Homepage of Peter Boncz
Senior researcher at the INS1 research group of CWI (0.8FTE) and senior lecturer in the Knowledge Representation and Reasoning group at the Vrije Universiteit Amsterdam (0.2FTE).
I teach the database course at Vrije Universiteit Amsterdam.
has my online CV
Awards
Spin-Offs
- VectorWise (2008-2010). Simply the fastest-per-core analytical database system on earth, developed at CWI in the MonetDB/X100 project with Marcin Zukowski, Sandor Heman and Niels Nes. The company was funded and bought by Actian (the company that also sells the Ingres database). The VectorWise development team is across the street of CWI and there is still close research collaboration.

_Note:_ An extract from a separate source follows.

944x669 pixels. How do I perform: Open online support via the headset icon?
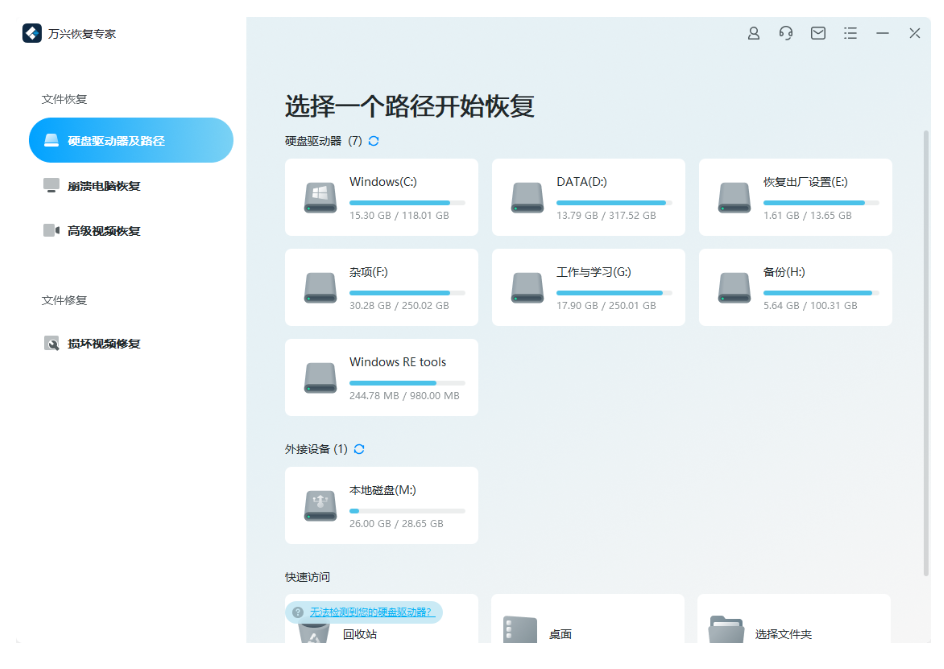[x=785, y=33]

- Data Distilleries (1996-2002). Though technically not a co-founder, it was very close. My Phd topic MonetDB was the backend in the Data Distilleries Architecture, and I was responsible for its integration and also for research. Later I became chief architect; a role shared with Tim Ruhl, where we were responsible for the development of the entire product line. Data Distilleries grew to 100 people, but retreated to Europe when its aggressive US expansion ran aground in the 9-11 aftermath. In Europe it remained reasonably successful and had an average headcount for 40 over all of its existence. In 2003 it was acquired by SPSS, who two years later moved development to the US. Part of it still survive in what is now IBM's SPSS Modeler and Deployment products.
- MonetDB BV (2008-). A small company that is assisting carefully selected open-source MonetDB users who need commercial support, leveraging the MonetDB core developer team at CWI.
New News and Old News
- I feel very honored by professors Thomas Neumann and Alfons Kemper (TUM) nominating me for the Humboldt Research Award and flabbergasted by actually receiving this award.
- accepted position of associate editor at The VLDB Journal.
- I gave a keynote at the BDA (French database conference).
Did not talk French, rather talked VectorWise.
- Was invited in March 2010 to give a three-day PhD course on Column-Store Technologies at University of Warsaw, see
PhD Open. Student exercises and assignments here.
- At VLDB 2009 I presented a tutorial on Column oriented Database Systems (PDF) together with Daniel Abadi (Yale) and Stavros Harizopoulos (HP Labs).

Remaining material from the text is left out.